Speaking of risk-off, in case you haven’t figured it out by now, it’s not in the best interest of major investment banks to take an overly bearish stance on the stock market.

Why is that, you ask?

Well, it’s because much of the revenue they generate comes from the fees and commissions related to their clients’ trading and investing activity.

That’s why it was a bit unusual to see Morgan Stanley’s equity strategist, Mike Wilson, make the rounds with some ominous comments on Monday.

According to Mr. Wilson, Investors have “very few places to hide” in markets right now, with even defensive stocks succumbing to the pressure in recent days. In addition, he stated, “The market has been so picked over at this point, it’s not clear where the next rotation lies,” Wilson wrote. “In our experience, when that happens, it usually means the overall index is about to fall sharply with almost all stocks falling in unison.”

Now, I don’t pretend to know whether Mr. Wilson will ultimately be proven correct.
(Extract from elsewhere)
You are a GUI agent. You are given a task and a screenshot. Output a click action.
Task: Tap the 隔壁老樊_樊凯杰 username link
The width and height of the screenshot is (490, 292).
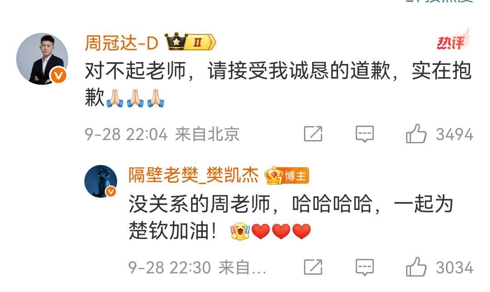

But I do know that the market has lost its bullish structure, and any intra-day strength that was witnessed on Monday did not come with convincing and reassuring signs from some of the breadth indicators I like to follow. 

In fact, let me ask you this…how many other trading services do you know of where the gurus walk you through all of the market’s key internals AND painstakingly educate members on why they have chosen to employ a particular options strategy, EVERY TRADING DAY, IN REAL TIME?

Well, friends, that’s how I roll, and Monday was one of my most comprehensive live trading sessions to date.

We talked a lot about how to use options to protect against downside risk.

I zoomed in on one particular name, CRWD, that I think has the potential to underperform in this market, and I explained why it would be better to employ a “debit put spread” than buying straight puts to express my bearish opinion. 

This chart highlights what I am seeing from a technical perspective.

Now, don’t get nervous about the fact that this is a multi-leg options strategy.

These spread trades only require that you buy and sell puts in the same underlying stock, WITH THE SAME EXPIRATION DATE.

In addition, vertical spreads like this potentially offer a higher probability of success because the underlying stock does not need to move as aggressively as when you purchase straight puts.

My outlook before I place these trades only needs to be “moderately bearish,” as opposed to an “aggressively bearish” outlook needed if I were buying straight puts.

This spread actually benefits from two factors, including a falling stock price (the long put benefits here) and the passage of time (the short put benefits here). 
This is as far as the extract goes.